Source data:
-----
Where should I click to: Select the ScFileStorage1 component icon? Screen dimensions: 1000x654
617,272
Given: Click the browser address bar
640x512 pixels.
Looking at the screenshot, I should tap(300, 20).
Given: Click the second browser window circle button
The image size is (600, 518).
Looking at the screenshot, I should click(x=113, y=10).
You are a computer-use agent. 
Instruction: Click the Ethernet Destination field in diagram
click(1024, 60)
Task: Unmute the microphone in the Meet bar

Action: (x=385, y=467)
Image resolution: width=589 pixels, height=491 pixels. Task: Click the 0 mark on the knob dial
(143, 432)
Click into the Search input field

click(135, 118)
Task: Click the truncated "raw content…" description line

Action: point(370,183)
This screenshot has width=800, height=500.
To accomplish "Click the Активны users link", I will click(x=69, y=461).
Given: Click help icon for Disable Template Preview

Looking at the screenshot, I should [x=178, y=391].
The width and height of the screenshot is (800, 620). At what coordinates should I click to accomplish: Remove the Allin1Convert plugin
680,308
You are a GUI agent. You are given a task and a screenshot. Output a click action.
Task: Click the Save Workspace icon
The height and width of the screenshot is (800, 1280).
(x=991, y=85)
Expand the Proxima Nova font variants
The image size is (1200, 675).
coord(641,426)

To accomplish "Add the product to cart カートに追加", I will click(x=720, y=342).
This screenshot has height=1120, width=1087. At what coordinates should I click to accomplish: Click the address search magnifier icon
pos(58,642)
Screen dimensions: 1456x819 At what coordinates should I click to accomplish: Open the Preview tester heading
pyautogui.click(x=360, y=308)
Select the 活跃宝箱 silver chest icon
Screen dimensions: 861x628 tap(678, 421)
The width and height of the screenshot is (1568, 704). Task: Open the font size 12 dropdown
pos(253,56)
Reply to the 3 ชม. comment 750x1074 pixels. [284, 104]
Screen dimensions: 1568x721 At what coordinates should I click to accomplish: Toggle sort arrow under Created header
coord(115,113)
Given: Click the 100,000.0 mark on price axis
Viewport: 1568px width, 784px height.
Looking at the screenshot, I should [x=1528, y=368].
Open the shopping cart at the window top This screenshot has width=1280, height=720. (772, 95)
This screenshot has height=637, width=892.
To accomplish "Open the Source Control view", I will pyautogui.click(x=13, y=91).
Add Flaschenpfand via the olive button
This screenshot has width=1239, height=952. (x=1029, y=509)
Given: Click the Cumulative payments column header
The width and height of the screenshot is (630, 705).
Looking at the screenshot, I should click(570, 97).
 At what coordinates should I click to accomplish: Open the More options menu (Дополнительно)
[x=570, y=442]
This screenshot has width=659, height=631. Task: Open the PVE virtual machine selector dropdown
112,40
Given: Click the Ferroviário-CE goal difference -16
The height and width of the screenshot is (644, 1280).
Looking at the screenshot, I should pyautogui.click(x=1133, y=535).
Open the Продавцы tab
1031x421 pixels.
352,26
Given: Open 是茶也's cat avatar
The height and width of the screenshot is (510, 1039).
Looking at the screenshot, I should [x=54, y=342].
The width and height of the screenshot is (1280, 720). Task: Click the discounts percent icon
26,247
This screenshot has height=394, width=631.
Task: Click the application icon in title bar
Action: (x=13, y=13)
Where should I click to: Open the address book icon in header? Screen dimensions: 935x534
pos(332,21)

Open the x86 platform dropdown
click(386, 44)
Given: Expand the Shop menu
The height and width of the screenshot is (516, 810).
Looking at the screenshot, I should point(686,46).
-----
> [WHAT IS REQUIRED]
Identify the lines of the entries containing the string "cart". Copy each such line.

> [THE ANSWER]
To accomplish "Add the product to cart カートに追加", I will click(x=720, y=342).
Open the shopping cart at the window top This screenshot has width=1280, height=720. (772, 95)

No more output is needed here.